Set task
Put the lines of the listing below into a numbered list, skipping any blank lines and leaving out the pictures.

(Saved data entries)

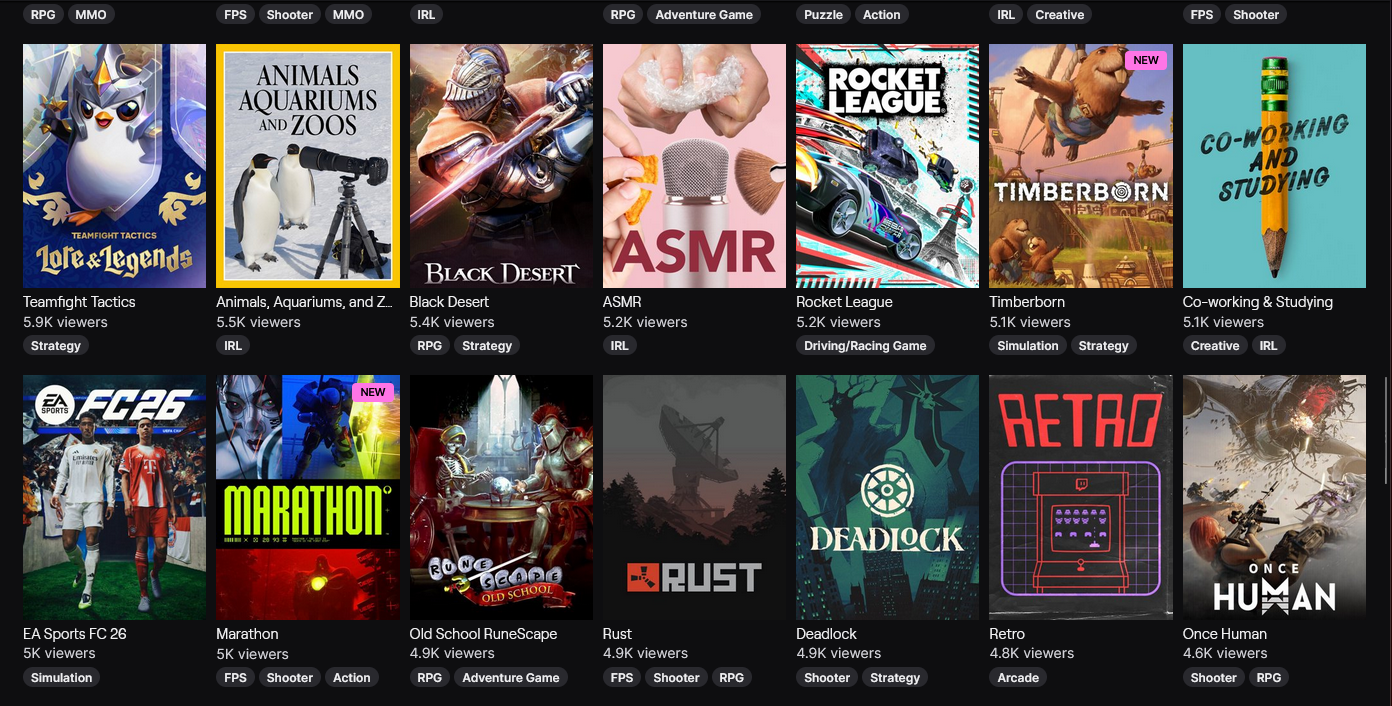Open the Timberborn cover with NEW badge
Screen dimensions: 1392x706
(x=1081, y=166)
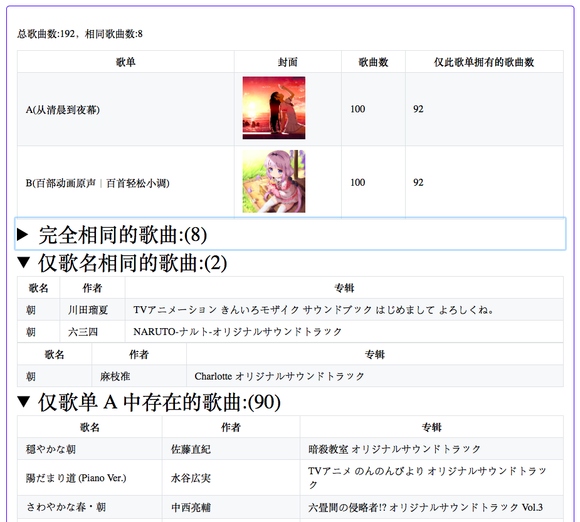The height and width of the screenshot is (522, 580).
Task: Select the song row by 六三四
Action: [290, 331]
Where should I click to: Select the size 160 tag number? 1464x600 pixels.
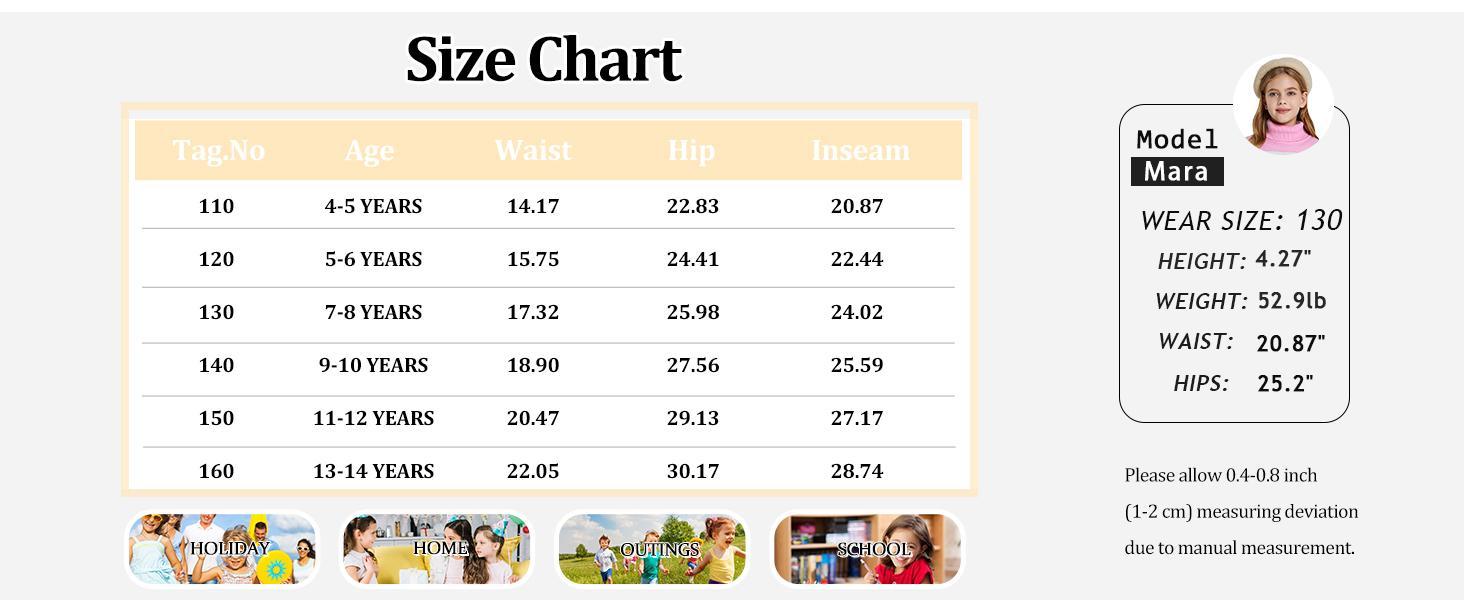coord(216,471)

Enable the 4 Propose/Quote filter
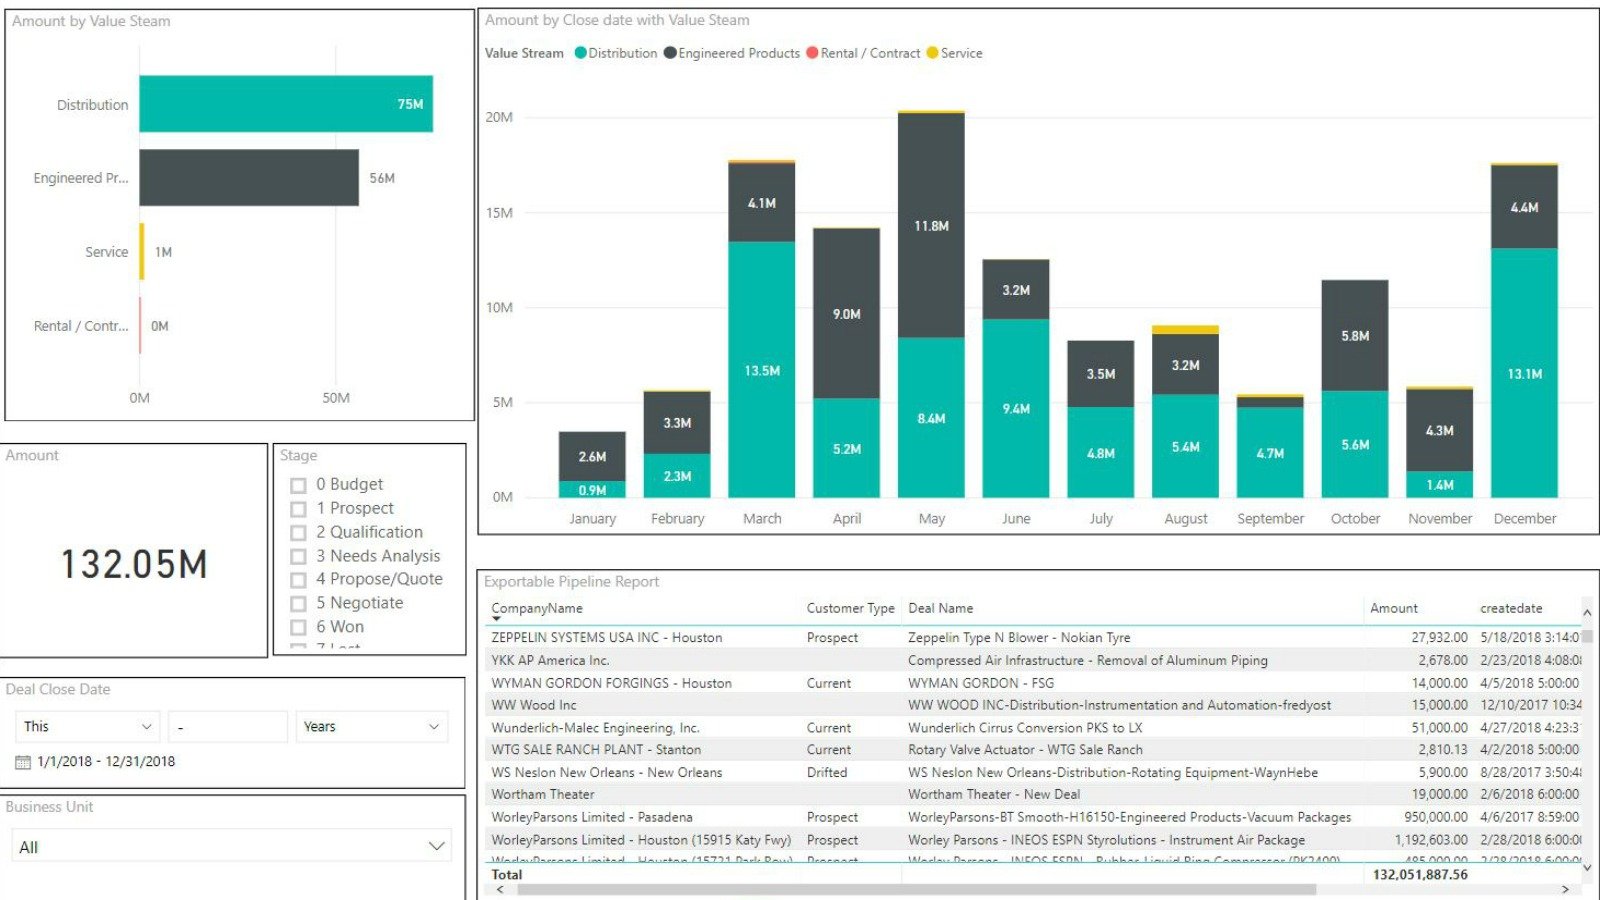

Answer
1. Open the Timberborn cover with NEW badge
2. Screen dimensions: 1392x706
3. (x=1081, y=166)
4. The height and width of the screenshot is (522, 580).
5. Task: Select the song row by 六三四
6. Action: [290, 331]
7. Where should I click to: Select the size 160 tag number? 1464x600 pixels.
8. coord(216,471)
9. Enable the 4 Propose/Quote filter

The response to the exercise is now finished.